While Building a House, They Dug Up a Chamber for Ancient Gods

The discovery in Turkey led to a looting charge against the homebuilders and captured a time when the Neo-Assyrian Empire was the region’s dominant power.

Rare art from the Neo-Assyrian Empire was found under a building site in a Turkish village. Experts said it dated back to the Iron Age and was a blend of multiple imperial cultures.Credit...M. Onal, C. Uludag, Y. Koyuncu, S.F. Adali

When the builders started digging the foundation of a house in 2017 in Başbük, a village in Turkey about 70 miles from the Syrian border, they came across a curious opening in the limestone bedrock. Soon, they unearthed a staircase that descended more than 20 feet. It led to a cool, damp chamber nearly 28 feet wide with a 16-foot ceiling.
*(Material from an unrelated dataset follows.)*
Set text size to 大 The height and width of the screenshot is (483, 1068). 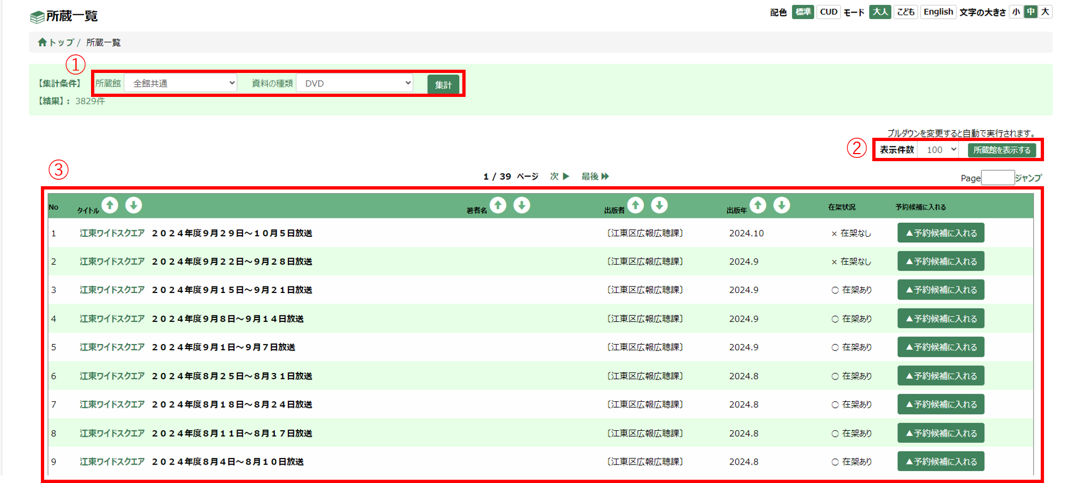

Etched into one wall was a 13-foot-long procession of almond-eyed deities, led by Hadad, a storm god who was identified by his three-pronged lightning rod and headdress with a five-point star. The goddess Atargatis, a fertility deity with a double-horned cylindrical crown inset with a star, followed. Six more beings trailed, in various stages of completion.

The discovery, described Wednesday in the journal Antiquity, captures a moment some 2,800 years ago when the Neo-Assyrian Empire was the dominant power in the region and its cultural influence was being integrated by subjects distant from its center. But the find also highlighted the fragility of archaeological treasures, which are vulnerable to looting and trafficking before the knowledge they preserve can be studied.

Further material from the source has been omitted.